Instruction A: Render this sentence from the Afghanistan text in Spanish: "At the same time, the consolidation of central power in the provinces is making little progress."
Instruction B: According to the Afghanistan text, whose defeat was the only major achievement during September?
Instruction C: Write the next part of the text on Afghanistan's political situation, picking up after its final sentence.

Text:
━━━━━━━━━━━━━━━━━━━━━━━━━━━━━━
The increase in terrorist activity in Afghanistan, which included the first serious attempt on Karzai's life on 5 September, was followed by speculation about an imminent offensive of remnants of the Taleban, allied with some other disgruntled fondamentalist leaders. There are also persistent reports of meetings and talks between leaders of the militant islamist groups which fought in the jihad against the Red Army, including some which were part of the anti-Taleban Northern Alliance. While there is quite a lot of exaggeration in some reports, the tide of hostility towards the new government in Kabul continues to rise among the Pashtun population of several provinces. The failure to deliver the promised reconstruction help from the international community is alienating the people, while the continuing near-monopoly of power by the Tajik Panjsheri faction is a major factor of discontent among the Pahtun elites. During the summer, Karzai tried to reduce the power of the Panjsheri and of other non-Pashtun factions, but with limited effects so far. Certainly, the Pashtuns seem to have hardly noticed any effort in that direction. At the same time, the consolidation of central power in the provinces is making little progress. The only major achievement during September was the defeat of Padsha Khan, a royalist leader in Paktia province, who became increasingly defiant towards the government over the last few months. Some potential good could derive from the end of American opposition to the expansion of the ISAF outside Kabul, although it is far from clear yet whether this expansion will actually take place and which forms it will assume.
━━━━━━━━━━━━━━━━━━━━━━━━━━━━━━
(Item coordinate data)
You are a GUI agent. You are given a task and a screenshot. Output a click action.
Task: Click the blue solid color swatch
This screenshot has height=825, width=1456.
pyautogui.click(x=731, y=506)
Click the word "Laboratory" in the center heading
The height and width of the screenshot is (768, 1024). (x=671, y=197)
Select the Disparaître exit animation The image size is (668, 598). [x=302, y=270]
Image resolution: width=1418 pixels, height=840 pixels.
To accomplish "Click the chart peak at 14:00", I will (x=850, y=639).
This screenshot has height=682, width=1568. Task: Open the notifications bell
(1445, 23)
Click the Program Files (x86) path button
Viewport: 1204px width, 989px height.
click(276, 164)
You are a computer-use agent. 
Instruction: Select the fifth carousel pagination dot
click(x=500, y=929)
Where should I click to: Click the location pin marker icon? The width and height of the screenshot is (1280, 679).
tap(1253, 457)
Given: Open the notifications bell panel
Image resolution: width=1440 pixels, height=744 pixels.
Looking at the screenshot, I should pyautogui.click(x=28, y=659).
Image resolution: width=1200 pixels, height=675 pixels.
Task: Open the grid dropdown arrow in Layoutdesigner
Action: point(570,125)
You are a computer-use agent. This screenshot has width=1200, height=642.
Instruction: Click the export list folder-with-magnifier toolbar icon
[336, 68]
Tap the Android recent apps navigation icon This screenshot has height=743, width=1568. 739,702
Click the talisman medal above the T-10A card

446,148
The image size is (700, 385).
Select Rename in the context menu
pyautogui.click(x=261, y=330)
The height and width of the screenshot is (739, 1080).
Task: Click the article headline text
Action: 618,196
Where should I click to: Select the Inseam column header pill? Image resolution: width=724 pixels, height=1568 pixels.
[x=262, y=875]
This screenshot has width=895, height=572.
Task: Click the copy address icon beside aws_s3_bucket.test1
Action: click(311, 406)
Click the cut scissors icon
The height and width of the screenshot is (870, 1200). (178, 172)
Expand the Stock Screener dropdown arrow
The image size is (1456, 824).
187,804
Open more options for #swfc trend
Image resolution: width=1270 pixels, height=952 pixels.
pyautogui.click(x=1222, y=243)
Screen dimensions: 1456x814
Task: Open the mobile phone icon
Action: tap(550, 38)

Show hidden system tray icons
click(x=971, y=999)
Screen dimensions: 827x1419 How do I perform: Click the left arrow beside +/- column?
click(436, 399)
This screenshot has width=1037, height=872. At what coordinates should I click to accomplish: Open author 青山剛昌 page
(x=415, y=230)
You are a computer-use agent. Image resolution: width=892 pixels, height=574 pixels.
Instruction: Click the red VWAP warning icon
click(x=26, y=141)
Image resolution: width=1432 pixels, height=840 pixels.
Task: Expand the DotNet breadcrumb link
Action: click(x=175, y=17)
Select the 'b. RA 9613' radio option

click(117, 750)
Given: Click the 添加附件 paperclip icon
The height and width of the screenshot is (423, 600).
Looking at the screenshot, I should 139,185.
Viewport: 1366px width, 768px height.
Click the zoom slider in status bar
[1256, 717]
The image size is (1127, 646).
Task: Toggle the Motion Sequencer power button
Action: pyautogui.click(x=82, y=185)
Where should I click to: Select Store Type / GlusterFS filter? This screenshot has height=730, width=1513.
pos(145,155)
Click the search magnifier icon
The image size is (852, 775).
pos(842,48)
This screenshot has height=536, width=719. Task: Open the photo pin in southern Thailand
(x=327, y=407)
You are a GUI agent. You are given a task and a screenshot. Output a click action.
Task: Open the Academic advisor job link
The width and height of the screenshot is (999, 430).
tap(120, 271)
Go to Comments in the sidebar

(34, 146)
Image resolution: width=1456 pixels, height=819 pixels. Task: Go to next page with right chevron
━━━━━━━━━━━━━━━━━━━━━━━━━━━━━━
Output A: Al mismo tiempo, la consolidación del poder central en las provincias está avanzando muy poco.

Output B: Padsha Khan, a royalist leader in Paktia province.

Output C:
The rift between liberal and islamist factions within the government itself is increasingly evident. An example is provided by the diatribe over the aims and purposes of state medias, which continued in August and September. The Supreme Court, dominated by the islamists, supported the decision of state television and radio to ban women from singing on the radio and the showing of Indian movies on television, despite the contrary advice of Information and Culture Minister Makhdoom.

Mixed signals on prospects of reconstruction
Reconstruction funds continued to trickle through to Afghanistan in August and September and the prospects of an improvement were severely shattered on 20 August, when President Bush vetoed an aid bill, which included US$174 million for Afghanistan. While President's Bush decision appears to be due to essentially domestic considerations, it was taken as a bad signal from NGOs and observers in general. However, three weeks later, the same President Bush sent a completely different signal, announcing that Saudi Arabia, Japan and the United States were teaming up to fund the US$180 million necessary for rebuilding of the 600-mile Kandahar-Kabul highway. This is considered especially good news, since hardly any reconstruction work of the road network has started yet, except on the Afghanistan-Iran border. 

Good projects, but how realistic?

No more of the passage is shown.